:: Work to complete ::
All entries given below are to be returned word for word.

:: Given records ::

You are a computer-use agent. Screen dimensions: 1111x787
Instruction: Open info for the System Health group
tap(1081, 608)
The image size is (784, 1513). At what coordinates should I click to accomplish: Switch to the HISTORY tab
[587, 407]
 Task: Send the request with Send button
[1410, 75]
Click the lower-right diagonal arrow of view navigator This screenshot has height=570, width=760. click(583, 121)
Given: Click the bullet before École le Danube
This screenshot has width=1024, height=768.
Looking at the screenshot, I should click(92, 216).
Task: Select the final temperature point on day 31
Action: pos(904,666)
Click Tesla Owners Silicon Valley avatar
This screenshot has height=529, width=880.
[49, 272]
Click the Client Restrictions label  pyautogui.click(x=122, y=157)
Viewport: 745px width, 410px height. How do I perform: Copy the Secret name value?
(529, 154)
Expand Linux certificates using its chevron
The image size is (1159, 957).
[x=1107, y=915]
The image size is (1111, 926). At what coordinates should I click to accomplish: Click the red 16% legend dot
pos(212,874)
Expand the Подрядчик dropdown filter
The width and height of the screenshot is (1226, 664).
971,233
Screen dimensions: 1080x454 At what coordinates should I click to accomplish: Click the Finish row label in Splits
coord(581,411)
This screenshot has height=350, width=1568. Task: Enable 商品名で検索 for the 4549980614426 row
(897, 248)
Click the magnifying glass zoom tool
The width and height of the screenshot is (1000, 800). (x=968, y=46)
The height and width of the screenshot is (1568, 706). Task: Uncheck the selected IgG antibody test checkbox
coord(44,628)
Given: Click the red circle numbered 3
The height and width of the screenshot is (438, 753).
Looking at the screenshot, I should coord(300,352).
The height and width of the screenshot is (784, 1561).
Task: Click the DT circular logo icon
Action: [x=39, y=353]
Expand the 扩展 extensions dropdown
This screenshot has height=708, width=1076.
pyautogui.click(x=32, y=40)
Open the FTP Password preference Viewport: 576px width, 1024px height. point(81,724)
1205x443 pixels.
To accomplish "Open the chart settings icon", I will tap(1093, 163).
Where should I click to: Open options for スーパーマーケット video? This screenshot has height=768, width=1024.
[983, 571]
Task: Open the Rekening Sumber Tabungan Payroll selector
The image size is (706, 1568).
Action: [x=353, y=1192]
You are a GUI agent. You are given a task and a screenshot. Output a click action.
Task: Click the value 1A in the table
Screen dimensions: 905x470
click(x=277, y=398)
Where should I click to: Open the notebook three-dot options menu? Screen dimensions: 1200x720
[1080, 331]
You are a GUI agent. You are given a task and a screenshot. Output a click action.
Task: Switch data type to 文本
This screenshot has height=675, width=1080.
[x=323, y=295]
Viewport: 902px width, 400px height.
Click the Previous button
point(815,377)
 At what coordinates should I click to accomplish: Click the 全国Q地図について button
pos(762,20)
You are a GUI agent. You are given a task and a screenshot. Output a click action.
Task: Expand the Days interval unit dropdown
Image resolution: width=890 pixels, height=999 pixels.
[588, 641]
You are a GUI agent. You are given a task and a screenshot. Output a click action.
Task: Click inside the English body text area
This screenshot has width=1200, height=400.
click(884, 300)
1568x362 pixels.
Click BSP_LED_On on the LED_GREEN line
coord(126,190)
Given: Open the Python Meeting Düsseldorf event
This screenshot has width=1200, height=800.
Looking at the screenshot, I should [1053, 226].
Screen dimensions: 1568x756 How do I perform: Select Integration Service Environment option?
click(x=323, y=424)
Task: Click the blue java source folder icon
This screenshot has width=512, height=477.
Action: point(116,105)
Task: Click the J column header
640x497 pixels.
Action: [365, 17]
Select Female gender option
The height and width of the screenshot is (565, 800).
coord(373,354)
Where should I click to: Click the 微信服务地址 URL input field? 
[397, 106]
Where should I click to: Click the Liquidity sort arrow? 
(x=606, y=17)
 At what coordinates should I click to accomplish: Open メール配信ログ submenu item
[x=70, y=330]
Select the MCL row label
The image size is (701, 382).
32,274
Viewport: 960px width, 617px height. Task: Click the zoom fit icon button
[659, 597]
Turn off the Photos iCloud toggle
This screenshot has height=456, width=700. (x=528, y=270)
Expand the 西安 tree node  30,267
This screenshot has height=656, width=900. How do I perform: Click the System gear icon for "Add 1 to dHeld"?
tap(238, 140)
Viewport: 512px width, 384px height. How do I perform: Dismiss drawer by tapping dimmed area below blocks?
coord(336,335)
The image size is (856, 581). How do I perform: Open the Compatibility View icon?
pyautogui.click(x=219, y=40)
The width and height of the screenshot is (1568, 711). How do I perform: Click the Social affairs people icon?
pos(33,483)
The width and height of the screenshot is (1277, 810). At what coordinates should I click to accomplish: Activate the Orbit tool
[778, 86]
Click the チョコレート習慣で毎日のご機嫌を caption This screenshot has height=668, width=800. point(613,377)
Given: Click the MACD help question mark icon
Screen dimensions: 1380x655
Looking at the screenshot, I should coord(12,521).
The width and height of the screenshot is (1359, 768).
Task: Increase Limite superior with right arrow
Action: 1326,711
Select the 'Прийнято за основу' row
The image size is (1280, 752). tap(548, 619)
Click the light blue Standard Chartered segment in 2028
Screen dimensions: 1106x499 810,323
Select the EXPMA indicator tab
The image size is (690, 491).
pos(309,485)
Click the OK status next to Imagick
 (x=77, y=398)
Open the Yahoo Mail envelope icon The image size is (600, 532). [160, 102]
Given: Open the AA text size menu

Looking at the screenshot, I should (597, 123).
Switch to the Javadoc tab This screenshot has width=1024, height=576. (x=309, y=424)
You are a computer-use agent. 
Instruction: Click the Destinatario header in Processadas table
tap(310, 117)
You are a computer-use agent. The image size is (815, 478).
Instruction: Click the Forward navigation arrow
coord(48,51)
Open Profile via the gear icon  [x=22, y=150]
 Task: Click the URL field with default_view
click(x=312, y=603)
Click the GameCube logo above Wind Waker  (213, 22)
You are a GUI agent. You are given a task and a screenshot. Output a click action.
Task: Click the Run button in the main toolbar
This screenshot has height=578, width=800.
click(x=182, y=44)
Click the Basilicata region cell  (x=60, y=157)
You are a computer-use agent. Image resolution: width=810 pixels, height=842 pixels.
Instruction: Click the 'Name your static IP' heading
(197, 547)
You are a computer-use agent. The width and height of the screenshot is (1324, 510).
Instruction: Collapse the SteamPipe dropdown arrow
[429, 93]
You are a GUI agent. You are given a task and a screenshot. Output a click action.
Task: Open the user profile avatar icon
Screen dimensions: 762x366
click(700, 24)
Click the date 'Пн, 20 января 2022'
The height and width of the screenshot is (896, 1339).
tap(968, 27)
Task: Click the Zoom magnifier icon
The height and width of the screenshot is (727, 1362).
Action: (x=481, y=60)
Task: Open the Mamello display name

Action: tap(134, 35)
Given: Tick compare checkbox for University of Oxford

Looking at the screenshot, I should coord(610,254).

:: Response to the exercise ::
You are a computer-use agent. Screen dimensions: 1111x787
Instruction: Open info for the System Health group
tap(1081, 608)
The image size is (784, 1513). At what coordinates should I click to accomplish: Switch to the HISTORY tab
[587, 407]
 Task: Send the request with Send button
[1410, 75]
Click the lower-right diagonal arrow of view navigator This screenshot has height=570, width=760. click(583, 121)
Given: Click the bullet before École le Danube
This screenshot has width=1024, height=768.
Looking at the screenshot, I should click(92, 216).
Task: Select the final temperature point on day 31
Action: pos(904,666)
Click Tesla Owners Silicon Valley avatar
This screenshot has height=529, width=880.
[49, 272]
Click the Client Restrictions label  pyautogui.click(x=122, y=157)
Viewport: 745px width, 410px height. How do I perform: Copy the Secret name value?
(529, 154)
Expand Linux certificates using its chevron
The image size is (1159, 957).
[x=1107, y=915]
The image size is (1111, 926). At what coordinates should I click to accomplish: Click the red 16% legend dot
pos(212,874)
Expand the Подрядчик dropdown filter
The width and height of the screenshot is (1226, 664).
971,233
Screen dimensions: 1080x454 At what coordinates should I click to accomplish: Click the Finish row label in Splits
coord(581,411)
This screenshot has height=350, width=1568. Task: Enable 商品名で検索 for the 4549980614426 row
(897, 248)
Click the magnifying glass zoom tool
The width and height of the screenshot is (1000, 800). (x=968, y=46)
The height and width of the screenshot is (1568, 706). Task: Uncheck the selected IgG antibody test checkbox
coord(44,628)
Given: Click the red circle numbered 3
The height and width of the screenshot is (438, 753).
Looking at the screenshot, I should coord(300,352).
The height and width of the screenshot is (784, 1561).
Task: Click the DT circular logo icon
Action: [x=39, y=353]
Expand the 扩展 extensions dropdown
This screenshot has height=708, width=1076.
pyautogui.click(x=32, y=40)
Open the FTP Password preference Viewport: 576px width, 1024px height. point(81,724)
1205x443 pixels.
To accomplish "Open the chart settings icon", I will tap(1093, 163).
Where should I click to: Open options for スーパーマーケット video? This screenshot has height=768, width=1024.
[983, 571]
Task: Open the Rekening Sumber Tabungan Payroll selector
The image size is (706, 1568).
Action: [x=353, y=1192]
You are a GUI agent. You are given a task and a screenshot. Output a click action.
Task: Click the value 1A in the table
Screen dimensions: 905x470
click(x=277, y=398)
Where should I click to: Open the notebook three-dot options menu? Screen dimensions: 1200x720
[1080, 331]
You are a GUI agent. You are given a task and a screenshot. Output a click action.
Task: Switch data type to 文本
This screenshot has height=675, width=1080.
[x=323, y=295]
Viewport: 902px width, 400px height.
Click the Previous button
point(815,377)
 At what coordinates should I click to accomplish: Click the 全国Q地図について button
pos(762,20)
You are a GUI agent. You are given a task and a screenshot. Output a click action.
Task: Expand the Days interval unit dropdown
Image resolution: width=890 pixels, height=999 pixels.
[588, 641]
You are a GUI agent. You are given a task and a screenshot. Output a click action.
Task: Click inside the English body text area
This screenshot has width=1200, height=400.
click(884, 300)
1568x362 pixels.
Click BSP_LED_On on the LED_GREEN line
coord(126,190)
Given: Open the Python Meeting Düsseldorf event
This screenshot has width=1200, height=800.
Looking at the screenshot, I should [1053, 226].
Screen dimensions: 1568x756 How do I perform: Select Integration Service Environment option?
click(x=323, y=424)
Task: Click the blue java source folder icon
This screenshot has width=512, height=477.
Action: point(116,105)
Task: Click the J column header
640x497 pixels.
Action: [365, 17]
Select Female gender option
The height and width of the screenshot is (565, 800).
coord(373,354)
Where should I click to: Click the 微信服务地址 URL input field? 
[397, 106]
Where should I click to: Click the Liquidity sort arrow? 
(x=606, y=17)
 At what coordinates should I click to accomplish: Open メール配信ログ submenu item
[x=70, y=330]
Select the MCL row label
The image size is (701, 382).
32,274
Viewport: 960px width, 617px height. Task: Click the zoom fit icon button
[659, 597]
Turn off the Photos iCloud toggle
This screenshot has height=456, width=700. (x=528, y=270)
Expand the 西安 tree node  30,267
This screenshot has height=656, width=900. How do I perform: Click the System gear icon for "Add 1 to dHeld"?
tap(238, 140)
Viewport: 512px width, 384px height. How do I perform: Dismiss drawer by tapping dimmed area below blocks?
coord(336,335)
The image size is (856, 581). How do I perform: Open the Compatibility View icon?
pyautogui.click(x=219, y=40)
The width and height of the screenshot is (1568, 711). How do I perform: Click the Social affairs people icon?
pos(33,483)
The width and height of the screenshot is (1277, 810). At what coordinates should I click to accomplish: Activate the Orbit tool
[778, 86]
Click the チョコレート習慣で毎日のご機嫌を caption This screenshot has height=668, width=800. point(613,377)
Given: Click the MACD help question mark icon
Screen dimensions: 1380x655
Looking at the screenshot, I should coord(12,521).
The width and height of the screenshot is (1359, 768).
Task: Increase Limite superior with right arrow
Action: 1326,711
Select the 'Прийнято за основу' row
The image size is (1280, 752). tap(548, 619)
Click the light blue Standard Chartered segment in 2028
Screen dimensions: 1106x499 810,323
Select the EXPMA indicator tab
The image size is (690, 491).
pos(309,485)
Click the OK status next to Imagick
 (x=77, y=398)
Open the Yahoo Mail envelope icon The image size is (600, 532). [160, 102]
Given: Open the AA text size menu

Looking at the screenshot, I should (597, 123).
Switch to the Javadoc tab This screenshot has width=1024, height=576. (x=309, y=424)
You are a computer-use agent. 
Instruction: Click the Destinatario header in Processadas table
tap(310, 117)
You are a computer-use agent. The image size is (815, 478).
Instruction: Click the Forward navigation arrow
coord(48,51)
Open Profile via the gear icon  [x=22, y=150]
 Task: Click the URL field with default_view
click(x=312, y=603)
Click the GameCube logo above Wind Waker  (213, 22)
You are a GUI agent. You are given a task and a screenshot. Output a click action.
Task: Click the Run button in the main toolbar
This screenshot has height=578, width=800.
click(x=182, y=44)
Click the Basilicata region cell  (x=60, y=157)
You are a computer-use agent. Image resolution: width=810 pixels, height=842 pixels.
Instruction: Click the 'Name your static IP' heading
(197, 547)
You are a computer-use agent. The width and height of the screenshot is (1324, 510).
Instruction: Collapse the SteamPipe dropdown arrow
[429, 93]
You are a GUI agent. You are given a task and a screenshot. Output a click action.
Task: Open the user profile avatar icon
Screen dimensions: 762x366
click(700, 24)
Click the date 'Пн, 20 января 2022'
The height and width of the screenshot is (896, 1339).
tap(968, 27)
Task: Click the Zoom magnifier icon
The height and width of the screenshot is (727, 1362).
Action: (x=481, y=60)
Task: Open the Mamello display name

Action: tap(134, 35)
Given: Tick compare checkbox for University of Oxford

Looking at the screenshot, I should coord(610,254).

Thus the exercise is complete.